Prompt :: Reproduce the items below line for line, with the pictures left out.

(Items on where targets appear)
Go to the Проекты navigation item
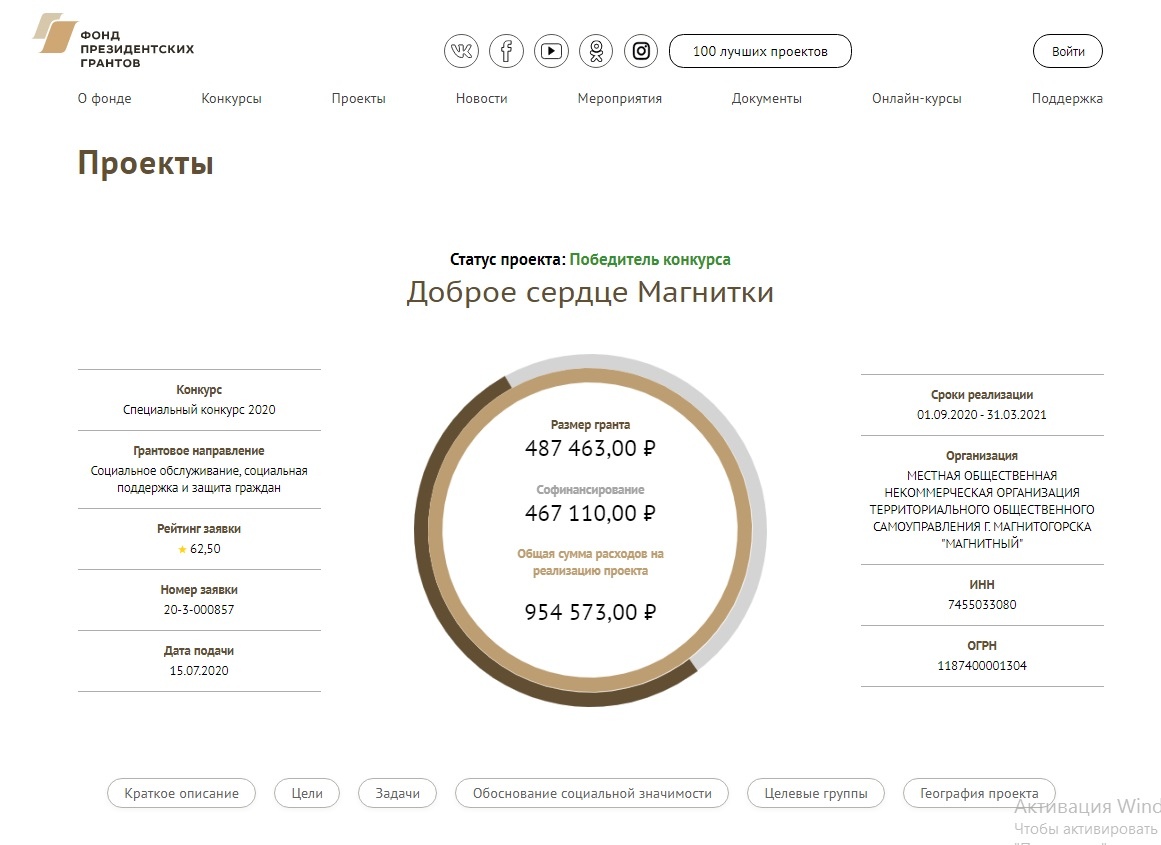The width and height of the screenshot is (1161, 845). pyautogui.click(x=358, y=98)
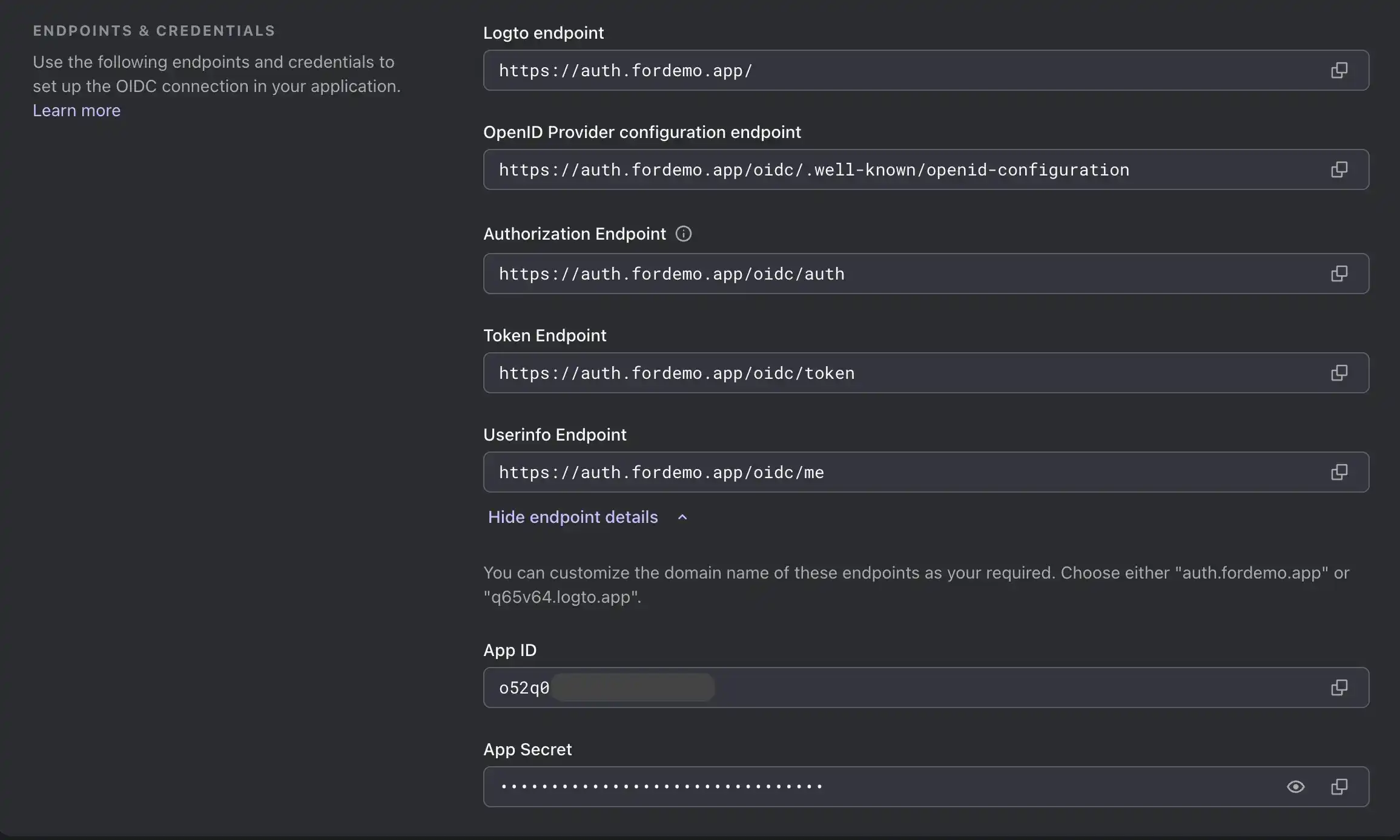
Task: Copy the Userinfo Endpoint URL
Action: 1339,472
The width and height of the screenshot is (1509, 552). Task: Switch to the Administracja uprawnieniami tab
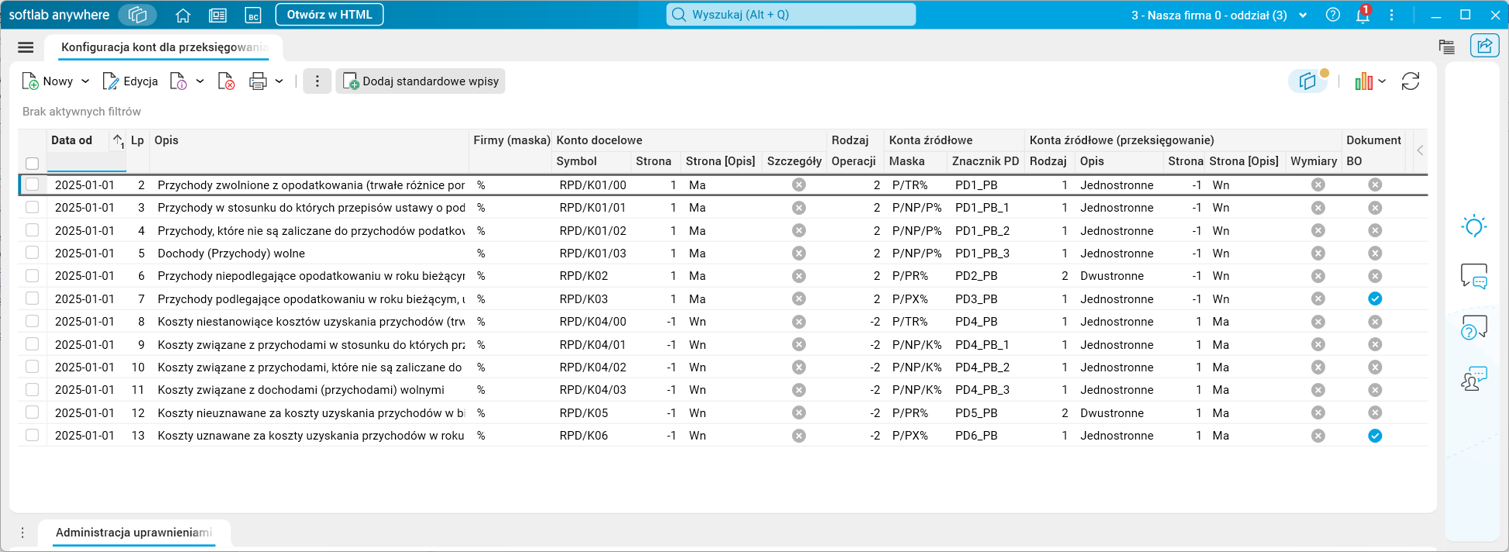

Reply ::
Go to the Проекты navigation item
The width and height of the screenshot is (1161, 845). pyautogui.click(x=358, y=98)
Task: Copy the Userinfo Endpoint URL
Action: 1339,472
The width and height of the screenshot is (1509, 552). Task: Switch to the Administracja uprawnieniami tab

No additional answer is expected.